Deskripsi Latihan
Tolong sebutkan semua nama orang yang muncul dalam berita tentang akta kematian anak Yaidah di bawah ini.

Teks Bacaan
------------------------------------

Viral Medsos
Kisah Yaidah yang Sulit Urus Akta Kematian Anaknya, Ngadu ke Jakarta Hingga Kemendagri Angkat Bicara
Yaidah memerlukan akta itu untuk mengurus asuransi sang anak dan di beri waktu selama 60 hari, jika tidak ada surat kematian maka asuransi akan hangus
Penulis: Agus Ramadhan | Editor: Safriadi Syahbuddin
Lantaran miskomunikasi dan salah pemahaman membuat Yaidah sampai harus berangkat ke kantor Kemendagri di Jakarta.
"Saya berduka karena ada masyarakat yang dipimpong dan misinformasi sehingga si ibu mengurus hingga Jakarta,” katanya dalam pernyataan, yang diterima serambinews.com, Kamis (29/10/2020).
“Terkesan birokrasi buruk sekali. Dukcapil sedang dihukum masyarakat. Gara-gara satu kasus saja, 514 Dinas Dukcapil Kab/Kota terkena dampaknya," sambung Zudan.
Zudan menegaskan, kasus Yaidah sudah selesai pada 23 September 2020.
"Beritanya baru digoreng sekarang. Hal seperti ini berawal dari mis informasi dan handling yang tidak tepat," kata Dirjen Dukcapil.

Maka ia mengingatkan bahwa Dukcapil harus selalu berbenah.
"Mengurus akta kematian cukup di kelurahan. Bila tidak selesai, pihak kelurahan mesti proaktif. Jangan dibiarkan masyarakat bergerak sendiri," ujarnya.
Sementara kepada masyarakat, Zudan menyarankan, agar bertanya atau berkonsultasi dulu lewat layanan Whatsapp atau konsultasikan langsung ke Dinas Dukcapil terdekat.
Sebagai penanggung jawab akhir layanan Adminduk, Zudan langsung mengambil alih tanggung jawab dan tidak menyalahkan siapa pun.

------------------------------------

Informasi Sumber
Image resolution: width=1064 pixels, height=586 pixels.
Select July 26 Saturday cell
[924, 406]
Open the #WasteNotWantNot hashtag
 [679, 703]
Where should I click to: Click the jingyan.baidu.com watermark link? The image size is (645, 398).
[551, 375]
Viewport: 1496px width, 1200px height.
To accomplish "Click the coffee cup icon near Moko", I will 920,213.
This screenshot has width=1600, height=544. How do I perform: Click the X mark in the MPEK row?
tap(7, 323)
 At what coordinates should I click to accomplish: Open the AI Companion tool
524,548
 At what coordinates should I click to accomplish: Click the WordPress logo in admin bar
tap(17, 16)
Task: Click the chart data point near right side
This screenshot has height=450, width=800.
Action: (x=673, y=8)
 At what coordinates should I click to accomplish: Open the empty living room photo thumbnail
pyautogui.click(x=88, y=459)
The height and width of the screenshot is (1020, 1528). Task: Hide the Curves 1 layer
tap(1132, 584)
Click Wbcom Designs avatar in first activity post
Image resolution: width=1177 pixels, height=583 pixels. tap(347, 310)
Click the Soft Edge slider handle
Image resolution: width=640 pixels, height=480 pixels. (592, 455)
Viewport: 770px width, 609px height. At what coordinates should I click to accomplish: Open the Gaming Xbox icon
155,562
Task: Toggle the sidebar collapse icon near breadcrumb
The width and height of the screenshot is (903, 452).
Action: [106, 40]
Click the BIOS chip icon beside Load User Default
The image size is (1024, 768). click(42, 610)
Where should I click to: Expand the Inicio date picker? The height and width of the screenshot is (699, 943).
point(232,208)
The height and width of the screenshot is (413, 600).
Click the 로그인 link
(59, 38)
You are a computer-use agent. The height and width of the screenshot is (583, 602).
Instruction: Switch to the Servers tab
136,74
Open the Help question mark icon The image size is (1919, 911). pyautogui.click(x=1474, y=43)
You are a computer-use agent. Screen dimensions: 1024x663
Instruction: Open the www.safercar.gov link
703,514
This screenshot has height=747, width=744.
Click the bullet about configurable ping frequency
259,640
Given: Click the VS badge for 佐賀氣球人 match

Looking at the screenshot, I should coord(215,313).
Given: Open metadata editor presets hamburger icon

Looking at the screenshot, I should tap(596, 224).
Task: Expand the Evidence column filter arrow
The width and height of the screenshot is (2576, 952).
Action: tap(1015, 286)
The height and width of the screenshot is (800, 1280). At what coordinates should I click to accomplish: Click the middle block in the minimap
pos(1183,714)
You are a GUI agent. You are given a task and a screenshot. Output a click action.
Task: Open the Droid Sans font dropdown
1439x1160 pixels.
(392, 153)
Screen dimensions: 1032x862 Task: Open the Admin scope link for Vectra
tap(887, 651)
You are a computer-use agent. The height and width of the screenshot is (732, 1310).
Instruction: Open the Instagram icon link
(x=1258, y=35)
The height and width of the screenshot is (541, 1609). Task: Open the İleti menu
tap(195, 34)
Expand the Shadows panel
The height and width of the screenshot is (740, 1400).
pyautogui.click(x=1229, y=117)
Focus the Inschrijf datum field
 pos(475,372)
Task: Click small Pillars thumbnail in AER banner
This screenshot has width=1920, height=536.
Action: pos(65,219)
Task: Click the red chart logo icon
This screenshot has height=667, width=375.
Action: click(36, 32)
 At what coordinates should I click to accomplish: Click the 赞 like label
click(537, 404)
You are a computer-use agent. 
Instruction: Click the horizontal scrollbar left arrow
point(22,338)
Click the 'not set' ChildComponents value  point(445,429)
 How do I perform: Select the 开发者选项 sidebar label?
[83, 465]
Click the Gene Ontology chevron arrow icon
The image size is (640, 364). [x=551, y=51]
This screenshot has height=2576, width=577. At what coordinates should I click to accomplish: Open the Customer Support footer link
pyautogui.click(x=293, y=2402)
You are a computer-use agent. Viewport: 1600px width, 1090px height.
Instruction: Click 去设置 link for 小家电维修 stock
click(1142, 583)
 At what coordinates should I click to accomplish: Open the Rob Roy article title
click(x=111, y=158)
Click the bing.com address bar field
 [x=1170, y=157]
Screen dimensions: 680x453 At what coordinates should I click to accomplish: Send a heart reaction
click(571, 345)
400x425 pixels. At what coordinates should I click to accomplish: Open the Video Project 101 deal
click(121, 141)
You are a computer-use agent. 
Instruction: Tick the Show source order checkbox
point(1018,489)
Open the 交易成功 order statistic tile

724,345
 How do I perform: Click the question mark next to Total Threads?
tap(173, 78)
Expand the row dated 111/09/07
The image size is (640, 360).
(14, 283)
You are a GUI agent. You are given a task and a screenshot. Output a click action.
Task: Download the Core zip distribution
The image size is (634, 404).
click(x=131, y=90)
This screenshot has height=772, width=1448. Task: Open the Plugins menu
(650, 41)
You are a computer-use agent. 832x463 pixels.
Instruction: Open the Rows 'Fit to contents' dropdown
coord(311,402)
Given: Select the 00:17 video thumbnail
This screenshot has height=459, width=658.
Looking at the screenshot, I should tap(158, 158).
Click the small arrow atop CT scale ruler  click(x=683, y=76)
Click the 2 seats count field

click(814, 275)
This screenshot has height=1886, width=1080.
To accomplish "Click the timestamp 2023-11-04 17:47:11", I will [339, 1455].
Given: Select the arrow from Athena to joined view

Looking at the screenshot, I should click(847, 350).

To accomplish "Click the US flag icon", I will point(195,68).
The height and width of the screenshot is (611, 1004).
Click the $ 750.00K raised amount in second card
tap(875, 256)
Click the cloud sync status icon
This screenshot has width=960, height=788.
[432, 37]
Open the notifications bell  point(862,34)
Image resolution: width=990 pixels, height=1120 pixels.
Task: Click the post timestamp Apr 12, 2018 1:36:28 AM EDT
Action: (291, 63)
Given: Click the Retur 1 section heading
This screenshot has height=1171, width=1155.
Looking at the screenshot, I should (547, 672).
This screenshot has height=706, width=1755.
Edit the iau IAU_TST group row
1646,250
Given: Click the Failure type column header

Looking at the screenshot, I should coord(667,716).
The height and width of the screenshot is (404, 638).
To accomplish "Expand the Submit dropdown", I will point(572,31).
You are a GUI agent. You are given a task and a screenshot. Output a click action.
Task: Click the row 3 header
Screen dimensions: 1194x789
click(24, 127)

------------------------------------

Hasil
Yaidah, Agus Ramadhan, Safriadi Syahbuddin, Zudan